Extracted data:
+---+

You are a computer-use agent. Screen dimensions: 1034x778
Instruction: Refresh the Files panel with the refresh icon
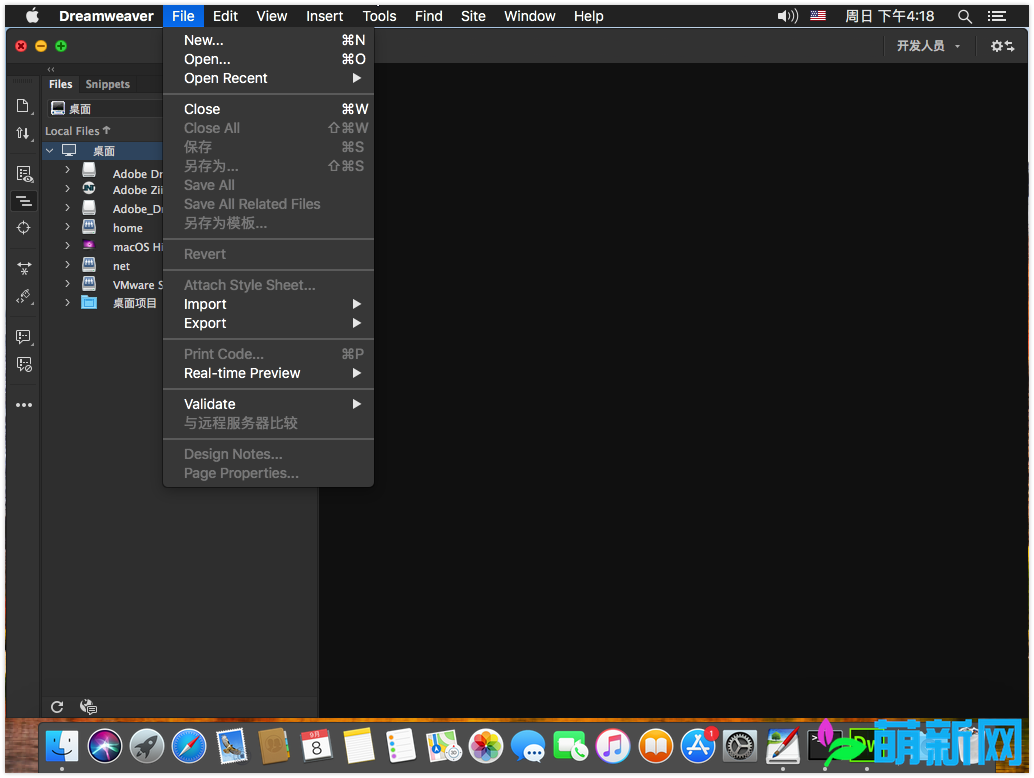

+---+

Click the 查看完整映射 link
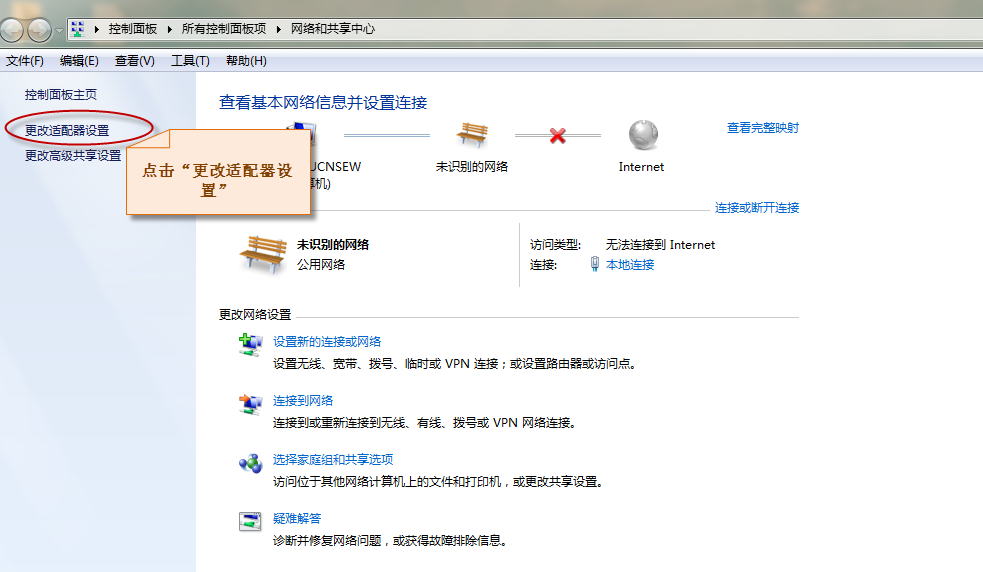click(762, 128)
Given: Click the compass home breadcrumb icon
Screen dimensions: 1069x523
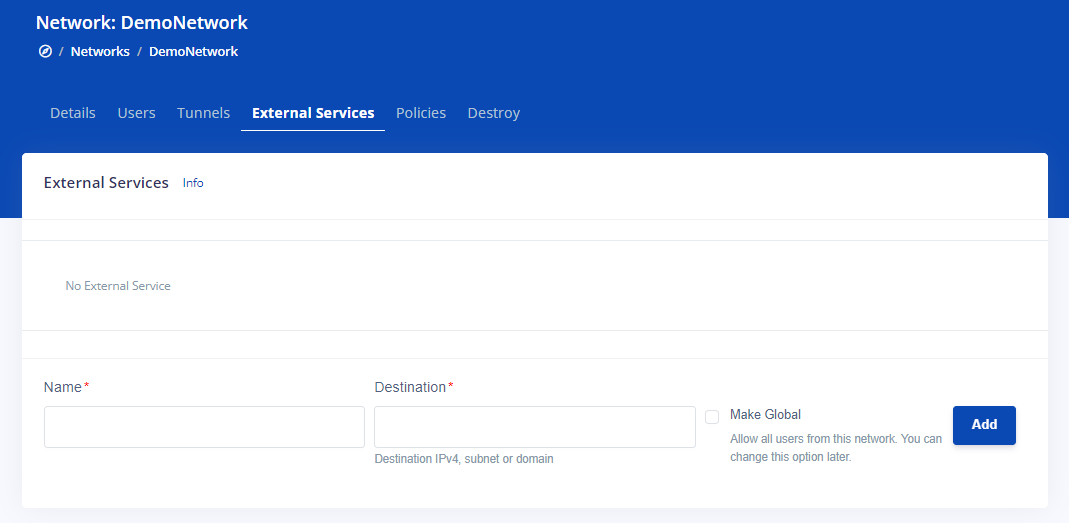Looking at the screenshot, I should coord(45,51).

+---+

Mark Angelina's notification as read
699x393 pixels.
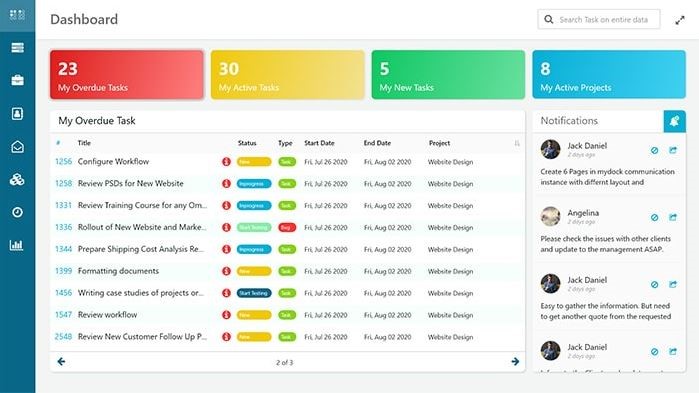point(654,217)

+---+

Objective: Lay out the records from the line with "You are a computer-use" up to and including the line with "Instruction: Refresh the" as a Markdown table with the columns No. and Line, skipping any blank lines.

In response:
| No. | Line |
|---|---|
| 1 | You are a computer-use agent. Screen dimensions: 1034x778 |
| 2 | Instruction: Refresh the Files panel with the refresh icon |